Melatonin (herbal/alternative) has been reported to be useful in the treatment of jet lag and in the treatment of sleep-onset insomnia in elderly patients who are melatonin deficient. Recommendations regarding melatonin are based on the extensive literature review from the Cochrane Library.
However, because of the phenomenon of publication bias, studies showing efficacy are more likely to be available for review than those that do not show efficacy. Furthermore, potential users of melatonin should be cautioned that variations in quality, purity, and quantity of active ingredient in natural pharmaceuticals make interpretation of studies difficult and raises concerns about interactions and contaminants.

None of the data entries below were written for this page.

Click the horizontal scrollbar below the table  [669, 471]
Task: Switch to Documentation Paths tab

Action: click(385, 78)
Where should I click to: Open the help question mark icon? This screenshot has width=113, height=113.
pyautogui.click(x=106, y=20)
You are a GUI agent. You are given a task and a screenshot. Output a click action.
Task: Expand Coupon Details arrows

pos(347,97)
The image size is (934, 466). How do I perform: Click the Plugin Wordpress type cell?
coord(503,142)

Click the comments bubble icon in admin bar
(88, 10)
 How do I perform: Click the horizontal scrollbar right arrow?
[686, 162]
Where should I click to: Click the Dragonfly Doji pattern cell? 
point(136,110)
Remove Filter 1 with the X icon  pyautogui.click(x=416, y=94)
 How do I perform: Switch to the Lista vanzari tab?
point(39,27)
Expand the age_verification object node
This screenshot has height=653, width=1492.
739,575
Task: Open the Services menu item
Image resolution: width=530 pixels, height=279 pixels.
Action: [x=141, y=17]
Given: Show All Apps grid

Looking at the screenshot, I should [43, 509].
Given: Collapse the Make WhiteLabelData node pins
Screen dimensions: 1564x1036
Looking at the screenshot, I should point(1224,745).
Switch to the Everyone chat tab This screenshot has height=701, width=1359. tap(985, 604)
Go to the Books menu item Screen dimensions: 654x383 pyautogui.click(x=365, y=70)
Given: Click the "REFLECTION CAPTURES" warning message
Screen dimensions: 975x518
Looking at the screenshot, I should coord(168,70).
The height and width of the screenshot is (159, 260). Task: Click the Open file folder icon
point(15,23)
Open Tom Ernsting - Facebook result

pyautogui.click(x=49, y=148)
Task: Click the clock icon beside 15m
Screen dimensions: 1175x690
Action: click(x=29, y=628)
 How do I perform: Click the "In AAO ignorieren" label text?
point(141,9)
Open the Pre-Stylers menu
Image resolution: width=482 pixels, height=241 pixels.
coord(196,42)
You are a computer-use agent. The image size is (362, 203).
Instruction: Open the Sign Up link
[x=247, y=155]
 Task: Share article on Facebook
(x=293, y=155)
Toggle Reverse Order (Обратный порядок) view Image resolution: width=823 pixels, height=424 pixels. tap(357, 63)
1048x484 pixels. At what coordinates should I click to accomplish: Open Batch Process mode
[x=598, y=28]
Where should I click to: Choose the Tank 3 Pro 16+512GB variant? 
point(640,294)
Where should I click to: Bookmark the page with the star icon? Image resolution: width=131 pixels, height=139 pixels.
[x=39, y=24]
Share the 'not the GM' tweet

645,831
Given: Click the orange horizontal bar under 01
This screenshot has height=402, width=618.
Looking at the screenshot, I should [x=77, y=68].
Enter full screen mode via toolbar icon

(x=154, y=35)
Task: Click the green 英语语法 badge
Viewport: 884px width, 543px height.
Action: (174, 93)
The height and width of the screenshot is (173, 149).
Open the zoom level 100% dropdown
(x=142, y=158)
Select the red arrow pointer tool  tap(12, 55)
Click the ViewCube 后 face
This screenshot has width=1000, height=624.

Tasimelteon is a melatonin receptor agonist with high affinity for MT1 and MT2 receptors in the suprachiasmatic nucleus of the brain. MT1 and MT2 are thought to synchronize the body's melatonin and cortisol circadian rhythms with the day-night cycle in patients with non–24-hour disorder. It is indicated for non–24-hour sleep-wake disorder in the totally blind.
Ramelteon is a melatonin receptor agonist with high selectivity for human melatonin MT1 and MT2 receptors. MT1 and MT2 are thought to promote sleep and to be involved in the maintenance of circadian rhythm and the normal sleep-wake cycle.
Melatonin is available as an over-the-counter (OTC) preparation. It is used to enhance the natural sleep process and for resetting the body's internal time clock when an individual is traveling through different time zones. It has also been used for the treatment of circadian rhythm sleep disorders in blind people with no light perception.
No recommended daily allowance (RDA) of melatonin has been approved by the US Food and Drug Administration (FDA), nor is FDA-approved prescribing information available for any of the doses discussed here. Individual patients may or may not experience the reported benefits of melatonin.
Physicians and patients should consider the risks and benefits of each therapeutic option. Slow-release products are reported to be less effective. Melatonin is believed to be effective in persons crossing 5 or more time zones and is less effective in individuals traveling in a westward direction.
Orexin Receptor Antagonists
Orexin promotes wakefulness. Antagonism of the orexin receptor suppresses this action by orexin.
Suvorexant is an orexin receptor antagonist. The orexin neuropeptide signaling system is a central promoter of wakefulness. Blocking the binding of wake-promoting neuropeptides orexin A and orexin B to receptors OX1R and OX2R by suvorexant is thought to suppress wake drive. It is indicated for the treatment of insomnia characterized by difficulties with sleep onset and/or sleep maintenance.